- Born: October 15, 1951 (age 73) Atlanta, Georgia
- Education: Reinhardt College
- Occupation: Journalist
- Known for: President and founder (2005), Who's Who in Asian American Communities

= Sachi Koto =

American journalist

Sachi Koto is a Japanese American journalist. She was a news anchor on CNN News for 16 years, until leaving in 2005 to run her own communications company, Sachi Koto Communications, LLC. Koto worked at various radio and television stations in Atlanta and Tokyo for nine years before joining CNN. While she was with CNN, she reported for CNN Headline News, CNN Radio, CNN Airport Network, CNN International, CNN QuickCast and Turner South.

She graduated, summa cum laude, with a degree in communications from Reinhardt College in Waleska, Georgia, as a presidential scholar.
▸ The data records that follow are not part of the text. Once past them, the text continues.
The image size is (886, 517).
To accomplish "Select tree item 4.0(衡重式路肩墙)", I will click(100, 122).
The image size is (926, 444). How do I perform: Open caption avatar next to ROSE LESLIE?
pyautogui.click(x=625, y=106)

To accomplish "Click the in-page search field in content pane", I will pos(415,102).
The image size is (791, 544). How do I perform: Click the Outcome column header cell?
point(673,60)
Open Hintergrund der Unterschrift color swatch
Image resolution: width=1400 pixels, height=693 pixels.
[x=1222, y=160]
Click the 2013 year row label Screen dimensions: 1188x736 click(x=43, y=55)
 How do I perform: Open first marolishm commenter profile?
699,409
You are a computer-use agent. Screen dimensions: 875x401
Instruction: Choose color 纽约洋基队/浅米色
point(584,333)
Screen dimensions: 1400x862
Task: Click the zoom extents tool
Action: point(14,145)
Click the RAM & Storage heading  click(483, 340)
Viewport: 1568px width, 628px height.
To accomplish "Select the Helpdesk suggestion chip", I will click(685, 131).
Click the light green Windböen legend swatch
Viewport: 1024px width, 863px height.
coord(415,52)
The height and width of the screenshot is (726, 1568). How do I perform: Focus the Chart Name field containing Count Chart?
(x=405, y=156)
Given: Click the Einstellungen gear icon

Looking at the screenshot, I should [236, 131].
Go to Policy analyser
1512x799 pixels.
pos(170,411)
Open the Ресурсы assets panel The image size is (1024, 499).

She also has a degree in Japanese language and culture from Gendai Nihongo Gakko in Tokyo.

Koto was appointed as commissioner to the Asian-American Commission for a new Georgia by Governor Sonny Perdue and is a founder of Who's Who in Asian American Communities.

In 2021, Koto received the Order of the Rising Sun, Gold Rays with Rosette in recognition of her "outstanding contribution to promoting exchange and mutual understanding between Japan and the United States".